A part of the phytopathogenic fungus 202 which has appeared on the back surface 104b of the cellulose film 104 is dyed with the fungus fluorescent agent 402. Since the first container 100 is separated from the second container 300 by the cellulose film 104, the fungus fluorescent agent 402 does not spread into the first container 100. For this reason, the non-phytopathogenic fungus contained in the first container 100 is not dyed with the fungus fluorescent agent 402.


As shown in FIG. 9, the phytopathogenic fungus 202 dyed with the fungus fluorescent agent 402 is observed using the epifluorescence microscope 600 located under the back surface 104b of the cellulose film 104. Needless to say, the phytopathogenic fungus 202 may be observed without using the fungus fluorescent agent 402.


(Step (d))


In the step (d), it is determined that the test sample contains an Exserohilum phytopathogenic fungus, if a fungus is found on the back surface 104b of the cellulose film 104 in the step (c). Needless to say, it is determined that the test sample does not contain an Exserohilum phytopathogenic fungus, if a fungus is not found on the back surface 104b of the cellulose film 104 in the step (c).


EXAMPLES

The present invention will be described in more detail with reference to the following examples.


(Incubation of Exserohium Turcicum)



Exserohium turcicum, one of phytopathogenic fungi, was inoculated on a V-8 agar culture medium. Then, the culture medium was left at rest at a temperature of 25 degrees Celsius for one week. Exserohium turcicum was given by a Professor, Dr. Shim, who belongs to Department of Plant Pathology and Microbiology, Texas A&M University.


Then, a part including ends of hyphae was cut together with the culture medium at a size of 1 centimeter×1 centimeter. The cut part was immersed in pure water disposed on a 12-well plate. Each of the pure water has a volume of 1 milliliter.


The water contained in the 12-well plate was observed using an optical microscope. As a result, the present inventors confirmed that spores of Exserohium turcicum were released in the water disposed on the 12-well plate. In this way, an aqueous solution containing Exserohium turcicum was provided. Hereinafter, this aqueous solution is referred to as “phytopathogenic fungus aqueous solution”.

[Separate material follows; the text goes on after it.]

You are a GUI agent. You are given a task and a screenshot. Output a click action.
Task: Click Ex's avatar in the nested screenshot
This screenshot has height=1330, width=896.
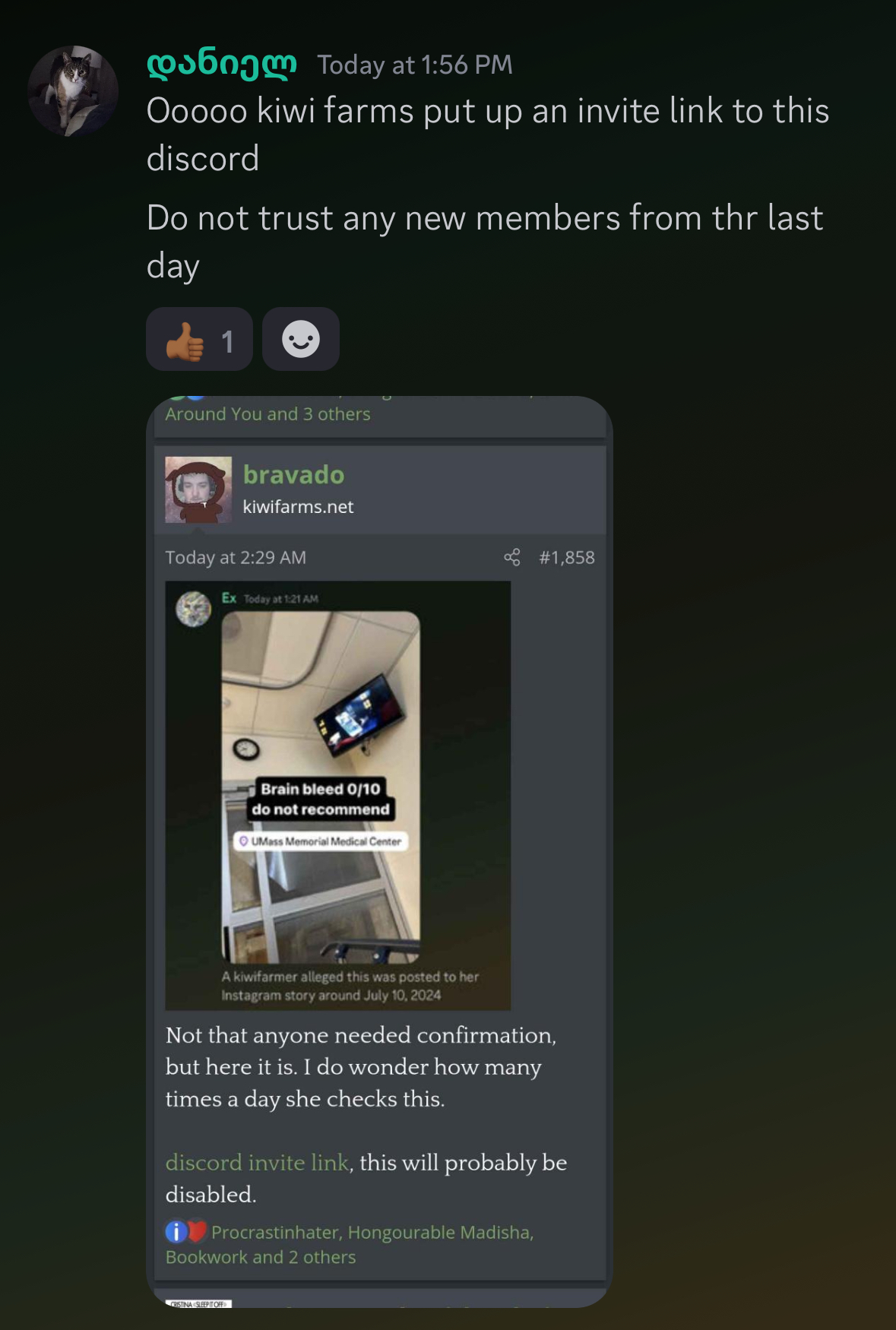click(x=194, y=609)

(Preparation of Culture Medium)


The present inventors added the following four reagents to a lactose casein hydrolysate agar medium in accordance with the disclosure of NPL2 to prepare a liquid culture medium 302.


















Carbendazim
 60 milligrams/liter



Captan
 30 milligrams/liter



Streptomycin sulfate
600 milligrams/liter



Neomycin sulfate
300 milligrams/liter










The thus-prepared liquid culture medium 302 was supplied into the second container 300.


(Experiment 1)


The experiment 1 is composed of inventive examples 1A-1G.


Inventive Example 1A

The first container 100 shown in FIG. 1 was prepared as below.


First, cellulose (available from SIGMA-ALDRICH Co. LLC, trade name: Avicel PH-101) was dissolved in an ionic liquid to prepare a cellulose solution having a concentration of 7%. The ionic liquid was 1-butyl-3-methyl imidazolium chloride (available from SIGMA-ALDRICH Co. LLC).


The cellulose solution was warmed to 60 degrees Celsius. Then, the cellulose solution was applied by a spin coat method for thirty seconds at a rotation speed of 2,000 rpm onto a back surface of a container having a polyethylene terephthalate film on the bottom surface thereof (available from Merck KGaA, trade name: Millicell PIEP 12R 48). The polyethylene terephthalate film served as the substrate 170. The polyethylene terephthalate film randomly had a plurality of through holes 172. In this way, the cellulose film 104 having a thickness of 14.5 micrometers was formed on the back surface of the polyethylene terephthalate film.


The container was left at rest in ethanol at room temperature for 12 hours. In this way, 1-butyl-3-methyl imidazolium chloride was replaced with ethanol. In other words, 1-butyl-3-methyl imidazolium chloride was removed from the cellulose film 104.


Finally, the container was dried in a vacuum desiccator. In this way, the first container 100 shown in FIG. 1 was obtained. In FIG. 1, note that the polyethylene terephthalate film serving as the substrate 170 is not illustrated.


Then, as shown in FIG. 6, the first container 100 was stacked on the second container 300. The back surface 104b of the cellulose film 104 was in contact with the liquid culture medium 302. Subsequently, water having a volume of 200 microliters was added to the inside of the first container 100. Furthermore, the phytopathogenic fungus aqueous solution containing 1,000 spores of Exserohium turcicum was added to the inside of the first container 100.


The first container 100 was left at rest at a temperature of 30 degrees Celsius for 24 hours. In other words, in the inventive example 1A, the incubation time was 24 hours.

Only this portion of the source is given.